**ACTION ITEM**: Which lines of the records below contain the word "will"? Copy each of them out.

Stored items
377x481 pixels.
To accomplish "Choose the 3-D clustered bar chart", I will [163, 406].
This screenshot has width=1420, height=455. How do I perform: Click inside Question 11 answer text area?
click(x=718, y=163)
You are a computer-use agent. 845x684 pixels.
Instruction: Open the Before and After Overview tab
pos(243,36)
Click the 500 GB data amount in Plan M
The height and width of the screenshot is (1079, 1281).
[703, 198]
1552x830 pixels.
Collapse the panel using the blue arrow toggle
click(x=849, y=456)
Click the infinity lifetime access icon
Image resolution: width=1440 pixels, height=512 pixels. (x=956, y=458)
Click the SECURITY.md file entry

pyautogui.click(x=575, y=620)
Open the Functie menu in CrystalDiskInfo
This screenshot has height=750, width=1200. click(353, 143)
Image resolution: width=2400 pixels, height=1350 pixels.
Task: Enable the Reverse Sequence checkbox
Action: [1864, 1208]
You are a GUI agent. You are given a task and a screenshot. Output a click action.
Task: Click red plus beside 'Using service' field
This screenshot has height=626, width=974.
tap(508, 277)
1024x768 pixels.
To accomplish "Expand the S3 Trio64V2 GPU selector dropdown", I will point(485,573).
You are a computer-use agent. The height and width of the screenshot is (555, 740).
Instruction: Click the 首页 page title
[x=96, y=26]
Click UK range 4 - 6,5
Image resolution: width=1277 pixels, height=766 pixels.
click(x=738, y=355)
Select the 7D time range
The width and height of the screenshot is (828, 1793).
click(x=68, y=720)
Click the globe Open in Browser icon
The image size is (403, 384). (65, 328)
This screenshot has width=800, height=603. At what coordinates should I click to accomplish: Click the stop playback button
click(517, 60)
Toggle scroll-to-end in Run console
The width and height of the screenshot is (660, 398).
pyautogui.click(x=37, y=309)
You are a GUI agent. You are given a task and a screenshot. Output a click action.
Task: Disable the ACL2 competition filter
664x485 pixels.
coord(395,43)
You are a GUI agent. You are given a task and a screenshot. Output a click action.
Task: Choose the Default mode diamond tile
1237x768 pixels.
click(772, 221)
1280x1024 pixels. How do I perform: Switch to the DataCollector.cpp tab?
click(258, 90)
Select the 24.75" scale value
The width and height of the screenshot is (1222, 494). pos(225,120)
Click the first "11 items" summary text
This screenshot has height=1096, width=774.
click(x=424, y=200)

**SOLUTION FOR THIS TASK**:
To accomplish "Choose the 3-D clustered bar chart", I will [163, 406].
To accomplish "Expand the S3 Trio64V2 GPU selector dropdown", I will point(485,573).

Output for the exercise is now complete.